Movement can be a powerful medicine for people with diabetes and other forms of insulin resistance. But intensity and timing can make a difference.

These days, more and more of us have to worry about our blood sugar.

Some 38 million Americans have diabetes, and more than two times that number have pre-diabetes. Many millions more have some form of insulin resistance, which can make you tired, irritable and even dizzy. And all of these conditions become more common as we age.

The good news is that exercise can help. It’s at least as important as your diet for preventing and treating insulin resistance and diabetes. It can also help you lose weight, which is often the most important step in leveling out blood sugar.

Exercise has several unique ways to help your body process glucose, said Dr. Donald Hensrud, a specialist in preventive medicine and nutrition and medical editor of “The Mayo Clinic Diet.” And while any exercise is good for you, the type of movement you choose and when you do it can play a big role in how much it helps.

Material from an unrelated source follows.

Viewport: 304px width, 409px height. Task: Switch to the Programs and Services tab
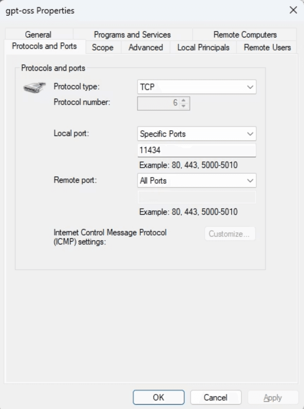133,34
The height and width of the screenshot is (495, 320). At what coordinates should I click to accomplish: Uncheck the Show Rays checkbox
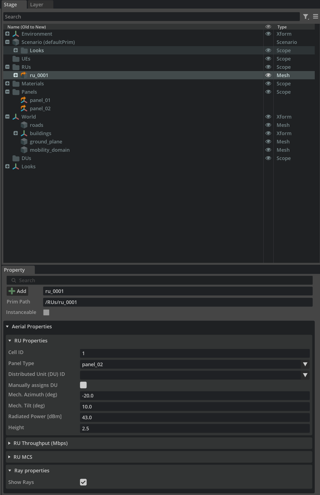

Here are some things you should think about when planning workouts, according to experts.

The causes of diabetes are complex. Family history, genetics, weight and diet certainly play a role. But it’s clear that exercise can dramatically lower your blood glucose, regardless of your diagnosis, and improve how well your body uses insulin.

In fact, research has shown that exercise is generally more effective at preventing diabetes than medication (though it is important to use all types of treatment). During exercise, your muscle cells can more easily use the glucose in your blood. This lowers blood sugar directly and can also reduce the fat around your organs, an important risk factor for diabetes and insulin resistance, said Dr. Gerald I. Shulman, a professor of medicine and physiology at the Yale School of Medicine.

In particular, studies show that regular high-intensity interval training or moderate continuous exercise can make a difference, reversing pre-diabetes in almost 40 percent of the participants — although it could take months or even years for many people to see long-lasting changes.